Retards du développement de la filière aquacole
La Cour des comptes a aussi épinglé les retards du développement de la filière aquacole, notant que « certains objectifs stratégiques n’ont pas été atteints ».
Le plan lancé en 2009 prévoyait de produire 200.000 tonnes dans les fermes aquacoles d’ici 2020, mais la production a atteint 700 tonnes en 2018, selon l’ANDA.
Après plusieurs années d’études techniques, quelques 150 projets de fermes aquacoles dont 15 en Méditerranée sont désormais « en cours de démarrage », avec des investissements privés et un objectif de production de 150.000 tonnes, insiste cependant Mustafa Amzough, un responsable de l’ANDA.
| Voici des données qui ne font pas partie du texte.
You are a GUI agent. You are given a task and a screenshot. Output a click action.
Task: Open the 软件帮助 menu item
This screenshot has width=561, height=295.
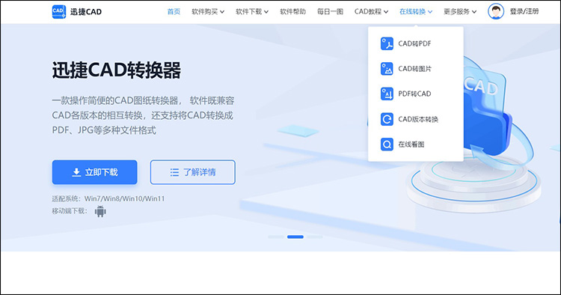pos(292,12)
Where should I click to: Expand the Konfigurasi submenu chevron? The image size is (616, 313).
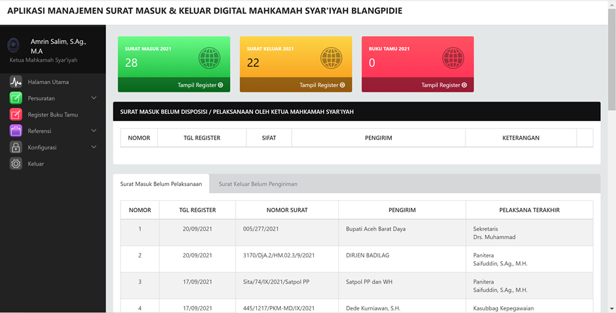pyautogui.click(x=94, y=147)
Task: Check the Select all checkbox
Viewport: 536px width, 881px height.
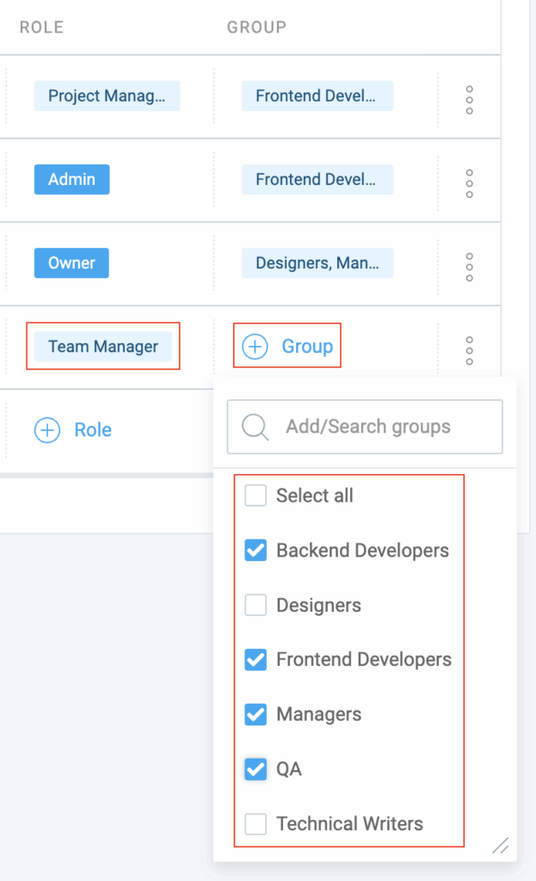Action: tap(256, 496)
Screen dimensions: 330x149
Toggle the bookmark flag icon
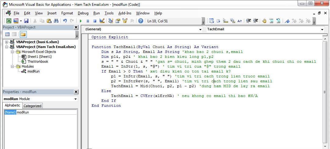[x=287, y=21]
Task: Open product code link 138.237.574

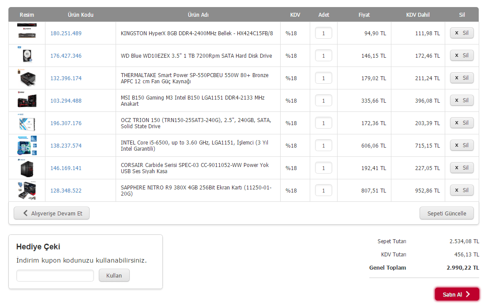Action: (66, 145)
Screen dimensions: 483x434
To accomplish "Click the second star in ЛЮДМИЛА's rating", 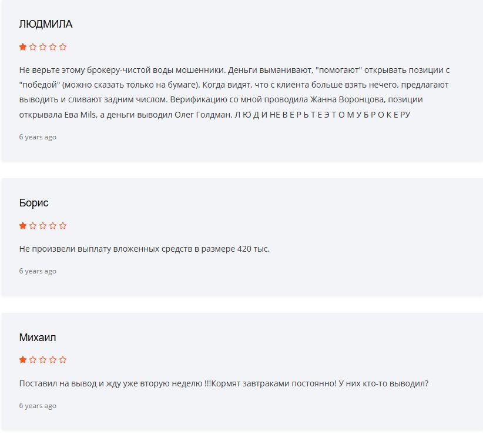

Cinq des 15 hectares dévolus à la mytiliculture
A Ras Kebdana, des filets sous-marins ont été déployés sur seulement cinq des 15 hectares dévolus à la mytiliculture et les grappes de moules de corde qui s’y développent ne sont pas encore commercialisées, même si le projet a été lancé il y a cinq ans.
En attendant, les 35 membres de la coopérative s’occupent de l’entretien des filets et espèrent commencer à vendre des moules l’an prochain.
Mohamed Bouajra se félicite que le projet mytilicole, même s’il n’a encore eu aucun impact économique, ait « changé les mentalités ».
« Avant, il n’y avait aucun respect pour l’environnement mais aujourd’hui l’eau est propre », grâce à des analyses hebdomadaires pour surveiller l’état sanitaire du parc à moules, dit le pêcheur de Ras Kebdana.